Work to do
According to the text on prayer, what could not be found inside the ancient Hebrew temple?

Text block
How do we pray to a disappearing God?

In the previous post I mentioned some of my journey with the idea of “prayer” and a few of the inconsistencies in my faith system that had become impossible for me to ignore. Of course this is not a new conversation and humans have been talking about prayer for a long time. For thousands of years we’ve wrestled with what it means to believe (or not) in some kind of divine reality, and what it means to engage, speak, converse, and request. And what we think about prayer has a lot to do with what we believe about God.

In the ancient world it was common to view reality through a three-tiered framework. We walk on the earth, inhabiting the middle realm. God (or the gods) often inhabited the heavenlies above us. And the grave, the abode of the dead, the underworld, was found in the depths beneath us.

You can see this three-tiered framework at work in all sorts of ancient conceptions of the divine, and the way people related to divinity. In many religous worldviews the gods lived above the clouds, and when they weren’t arguing with each other they were deciding if they would send good weather down to their faithful devotees, or whether they would smite them with the smiting of a great and mighty smiter.

Ancient peoples developed all sorts of ways of negotiating this world of the gods. Sacrifices, devotion, priests, worship practices, temples, statues, altars. A huge variety of ways to keep the divine happy, to secure the blessing of the gods, to maintain some kind of mutually beneficial arrangement. And if you could do this, then it would really pay off when it was time to go to war. Going to war was when you really needed the gods on your side. The last thing you wanted was to end up in a battle where your enemy has their gods fighting for them, and your gods are off sulking because you didn’t sacrifice enough cattle.

This kind of language finds its way into ancient Hebrew stories about God too. Sacrifices are made, and the smoke and aroma rises to “heaven” to please God. Help comes from “on high”, divine assistance comes from above, and the ancient song writers talk of lifting up our eyes to the God who is enthroned in the heavens. This kind of language makes perfect sense in a three tiered world.

But we don’t live in the ancient world. And we don’t live in a three-tiered paradigm. We have drilled deep into the earth and instead of finding a shadowy underworld we found the molten core of a very old planet. And we have looked through telescopes and built rockets to take us far beyond the supposed realm of the gods, and we’ve found that there is no God floating around up there peering over the heavenly gates. 

So what does this mean for us? Do all ideas of God simply dissolve in the face of these realisations? Perhaps, and for some that is indeed what occurs. But there are also other possibilities. 

In fact the ancient Hebrew texts also hint to us some other ways of thinking about God. One of the curious things about their temple was that when you went inside there was no statue of God to be found and nothing to bow down to. Rather than God being represented in the statue of a man, or a bull, or a golden calf, their God was the one who could not be seen. Even further, their God was the one who should not be named; the name for God was not to be spoken aloud. So instead they used metaphor upon metaphor upon metaphor to talk about the divine reality. They spoke of wind and fire, a nursing mother, a shepherd, a potter, a rock, a father, a woman in childbirth, a beekeeper, clothing, a tree, a king, laughter, wine, and on and on the list of metaphors goes.

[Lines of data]
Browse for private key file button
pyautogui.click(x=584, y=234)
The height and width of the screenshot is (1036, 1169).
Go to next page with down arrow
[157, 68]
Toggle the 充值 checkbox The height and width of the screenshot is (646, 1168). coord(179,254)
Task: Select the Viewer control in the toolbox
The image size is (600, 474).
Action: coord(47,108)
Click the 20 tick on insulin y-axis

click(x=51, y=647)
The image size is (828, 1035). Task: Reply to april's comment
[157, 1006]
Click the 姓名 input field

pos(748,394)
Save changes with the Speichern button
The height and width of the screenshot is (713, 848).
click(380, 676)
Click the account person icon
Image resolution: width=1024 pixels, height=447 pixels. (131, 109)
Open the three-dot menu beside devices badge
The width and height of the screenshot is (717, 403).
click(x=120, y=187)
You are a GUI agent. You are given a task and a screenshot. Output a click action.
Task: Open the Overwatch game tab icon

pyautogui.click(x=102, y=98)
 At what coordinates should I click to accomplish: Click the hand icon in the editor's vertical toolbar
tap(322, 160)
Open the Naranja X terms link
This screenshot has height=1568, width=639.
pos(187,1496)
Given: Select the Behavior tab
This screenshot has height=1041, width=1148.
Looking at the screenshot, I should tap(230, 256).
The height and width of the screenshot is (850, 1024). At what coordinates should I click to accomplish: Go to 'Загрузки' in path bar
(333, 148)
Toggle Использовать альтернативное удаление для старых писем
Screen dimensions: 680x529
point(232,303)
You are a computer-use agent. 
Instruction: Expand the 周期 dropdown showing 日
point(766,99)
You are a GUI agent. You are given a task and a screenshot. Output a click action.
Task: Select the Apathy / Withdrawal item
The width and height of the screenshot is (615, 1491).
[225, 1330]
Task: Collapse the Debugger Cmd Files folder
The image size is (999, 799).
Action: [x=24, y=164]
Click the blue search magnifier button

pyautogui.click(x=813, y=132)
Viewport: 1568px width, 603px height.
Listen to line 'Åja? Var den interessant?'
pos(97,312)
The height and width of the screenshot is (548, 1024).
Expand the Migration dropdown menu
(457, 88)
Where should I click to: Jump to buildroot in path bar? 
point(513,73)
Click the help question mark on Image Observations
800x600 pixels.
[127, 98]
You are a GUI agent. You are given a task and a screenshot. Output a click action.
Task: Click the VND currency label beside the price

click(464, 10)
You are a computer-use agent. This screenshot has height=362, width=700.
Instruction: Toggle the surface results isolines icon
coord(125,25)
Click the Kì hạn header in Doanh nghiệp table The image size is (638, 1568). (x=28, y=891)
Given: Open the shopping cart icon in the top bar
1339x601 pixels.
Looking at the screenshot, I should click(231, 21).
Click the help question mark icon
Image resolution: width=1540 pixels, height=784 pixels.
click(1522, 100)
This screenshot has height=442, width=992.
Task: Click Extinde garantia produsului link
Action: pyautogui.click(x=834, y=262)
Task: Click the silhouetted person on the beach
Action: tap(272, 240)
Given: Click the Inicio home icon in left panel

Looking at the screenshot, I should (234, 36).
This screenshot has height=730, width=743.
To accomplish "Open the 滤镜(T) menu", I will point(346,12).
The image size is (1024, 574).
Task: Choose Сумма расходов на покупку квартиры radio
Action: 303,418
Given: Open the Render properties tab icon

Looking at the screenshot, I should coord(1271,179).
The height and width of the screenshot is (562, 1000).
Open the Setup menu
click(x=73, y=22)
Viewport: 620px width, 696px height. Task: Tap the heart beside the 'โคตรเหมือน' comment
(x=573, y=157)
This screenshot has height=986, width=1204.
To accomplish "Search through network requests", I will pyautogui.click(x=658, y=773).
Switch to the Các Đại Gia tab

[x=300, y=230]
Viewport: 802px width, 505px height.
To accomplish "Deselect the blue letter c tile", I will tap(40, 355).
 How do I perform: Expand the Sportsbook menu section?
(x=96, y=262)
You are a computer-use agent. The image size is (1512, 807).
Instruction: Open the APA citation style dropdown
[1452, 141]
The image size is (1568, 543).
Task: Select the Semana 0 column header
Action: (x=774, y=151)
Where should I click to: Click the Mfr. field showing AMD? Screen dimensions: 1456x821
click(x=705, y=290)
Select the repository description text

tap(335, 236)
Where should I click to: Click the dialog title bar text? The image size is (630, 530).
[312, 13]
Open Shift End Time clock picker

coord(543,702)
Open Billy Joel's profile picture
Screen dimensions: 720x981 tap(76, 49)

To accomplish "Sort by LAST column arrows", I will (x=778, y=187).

Exercise output
A statue of God; there was nothing to bow down to.